## [Reading text]
'''

First same-sex couple weds in Northern Ireland

  • by Heather Cassell, BAR Contributor
  • Wednesday February 19, 2020
Share this Post:
Robyn Peoples, left, and Sharni Edwards pose together after becoming the first same-sex couple to marry in Northern Ireland February 11. Photo: Liam McBurney/PA via AP
Robyn Peoples, left, and Sharni Edwards pose together after becoming the first same-sex couple to marry in Northern Ireland February 11. Photo: Liam McBurney/PA via AP

The brides both wore wedding dresses as they walked down the aisle, becoming the first same-sex couple to get hitched in Northern Ireland last week.

"We didn't set out to make history — we just fell in love," Sharni Edwards, 27, told Voice of America, in a statement released by the Love Equality campaign ahead of the nuptials.

"While this campaign ends with Sharni and I saying 'I do,' it started with people saying 'no' to inequality. By standing together, we've made history," added Edwards' wife-to-be, Robyn Peoples, 26.

Belfast native Peoples and Edwards, who is originally from Brighton, England, wed on February 11, their six-year anniversary, in Carrickfergus, a town outside of Belfast.

They were joined by an estimated 50 guests and celebrated with 100 people at their hotel reception, reported Time magazine.

Same-sex marriage was legalized in Northern Ireland on October 21, 2019.

It took six years of campaigning led by Love Equality, a coalition of six organizations, and a deadline by British lawmakers for Northern Ireland to come in line with the rest of the United Kingdom, which legalized same-sex marriage in 2014.

Previously, civil partnerships were legalized in the U.K. in 2005. According to the Northern Ireland Statistics and Research Agency, 1,202 civil partnerships were registered between 2005 and 2017, the most recent data available.

However, those same-sex civil partnerships cannot convert to marriages and people wishing to marry in churches don't have a provision to do so at this time, said John O'Doherty, director of the Rainbow Project, an LGBT organization in Northern Ireland.

'''

## [Provided material]
'''

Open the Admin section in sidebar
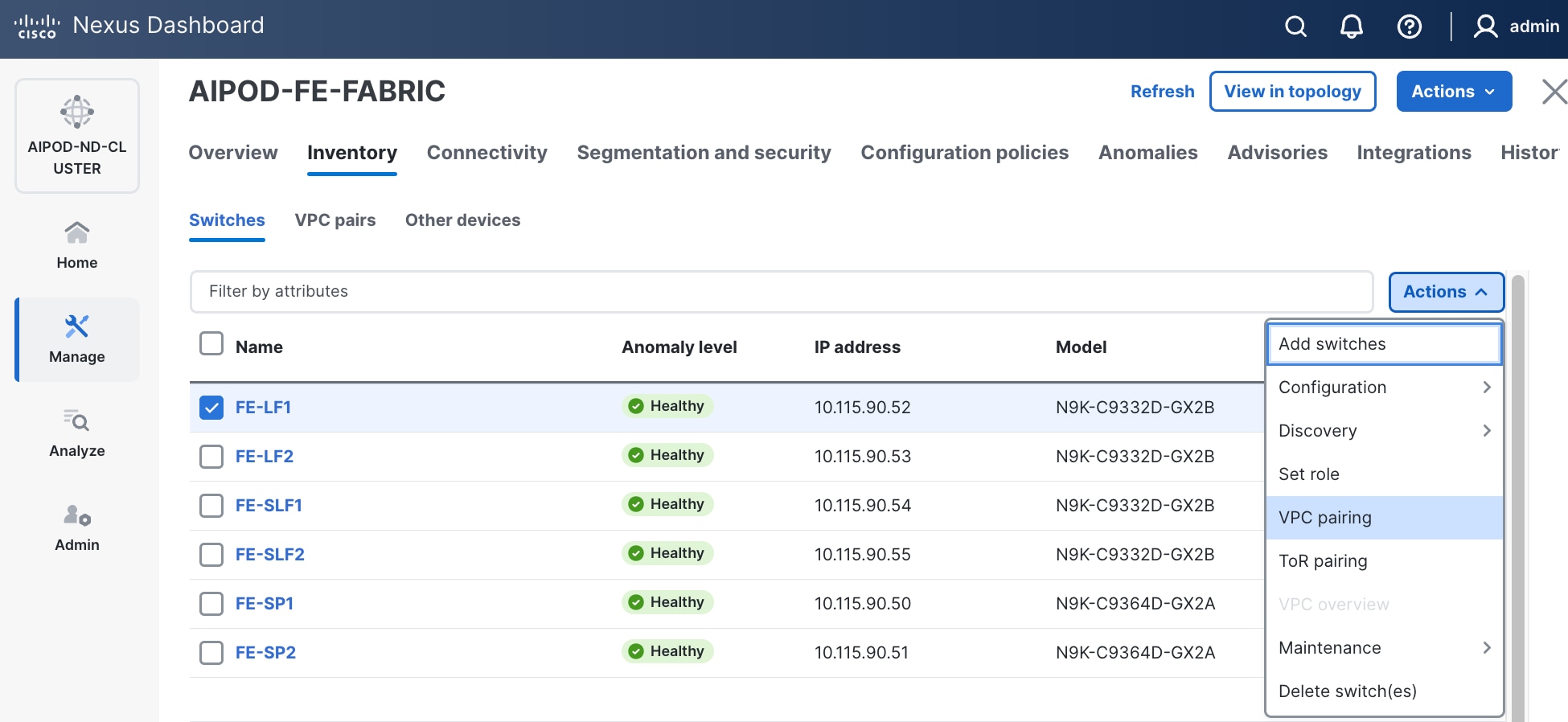 pos(77,527)
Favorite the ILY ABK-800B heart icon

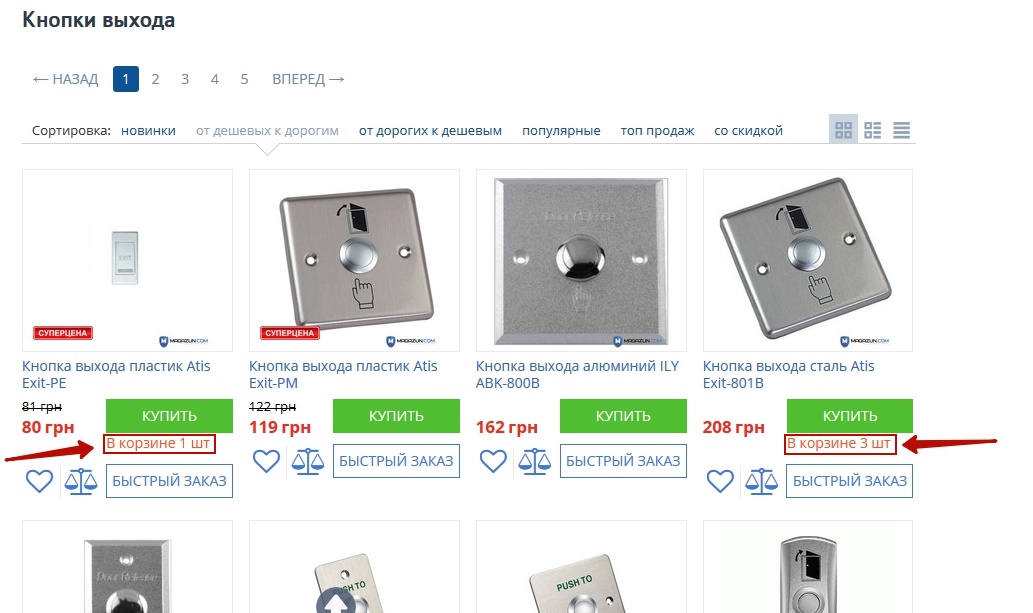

'''

## [Stated goal A]
Answer these questions using the article on Northern Ireland's first same-sex wedding.
(i) Where is Sharni Edwards originally from?
(ii) On what date was same-sex marriage legalized in Northern Ireland?
(iii) According to the Northern Ireland Statistics and Research Agency, how many civil partnerships were registered between 2005 and 2017?
## [Stated goal B]
Carry on the article about Northern Ireland's first same-sex wedding, writing the next part after its final sentence.
The listing plays no part in this work.

## [Output A]
(i) Brighton, England
(ii) October 21, 2019
(iii) 1,202

## [Output B]
Those two issues are a part of a public consultation that closes February 23.

Ireland, also known as the Republic of Ireland, is a separate country from Northern Ireland. It was the first country to win marriage equality through a public vote in 2015.

Registrations for Northern Ireland same-sex couples' intent to marry opened January 13. There isn't any data available on how many couples have actually registered, reported Time.

Peoples met Edwards, a waitress, when she was visiting her cousin and they were spending a night out on the town in Belfast.

"We instantly just clicked," said Peoples, a senior assistant at a care home.

The couple live in Belfast.

The women were in the process of getting a civil partnership last year. But when the same-sex marriage law passed, they decided to wait for it to go into effect. They expressed their gratitude for the people who fought for their right to marry.

"This means everything to us. Just to be married. This is my wife. I can finally say this is my wife," Peoples, of the newly minted Mrs. and Mrs. Edwards-Peoples, told reporters after their wedding, noted Reuters.

IRA suspect charged with murder in McKee death

The same day Northern Ireland celebrated its first same-sex wedding, the man suspected of murdering queer Belfast journalist Lyra McKee was arrested, charged, and detained. Three other men were also arrested.

Paul McIntyre, 52, was arrested February 11 and charged with McKee's April 18, 2019 murder, as well as possession of a firearm with intent to endanger life and "professing to be a member of a proscribed organization," according to the February 12 police statement. The man was taken to Musgrave Serious Crime Suite, Detective Superintendent Jason Murphy stated.

The Guardian reported that in a 50-minute hearing attended by the murdered writer's partner, Sara Canning, McIntyre's defense team claimed the case against him rested solely on a "snapshot" of low-quality cellphone footage. McIntyre's next court date is February 27.

The three unidentified suspects, ages 20, 27, and 29, were initially charged under the Terrorism Act after the New Irish Republican Army claimed responsibility for McKee's death. The 20-year-old and 27-year-old were released pending a report to Northern Ireland's public prosecution service. The 29-year-old was released without charges, the paper reported.

At the time of her death, McKee, 29, was covering the New IRA when a riot ensued during the 21st anniversary of the Good Friday agreement in the heavily Catholic Creggan neighborhood in Londonderry. She was standing by a police vehicle when a single gunman fired shots into a residential area.

A rising star in journalism, McKee's death caused a wave of shock, outrage and grief that reverberated from Belfast's queer community to politicians in Britain, Northern Ireland, and Ireland.

In the police statement, Murphy said, "I have always said a number of individuals were involved with the gunman on the night Lyra was killed, and while today is significant for the investigation the quest for the evidence to bring the gunmen to justice remains active and ongoing."

He continued to call for witnesses to provide evidence in McKee's death.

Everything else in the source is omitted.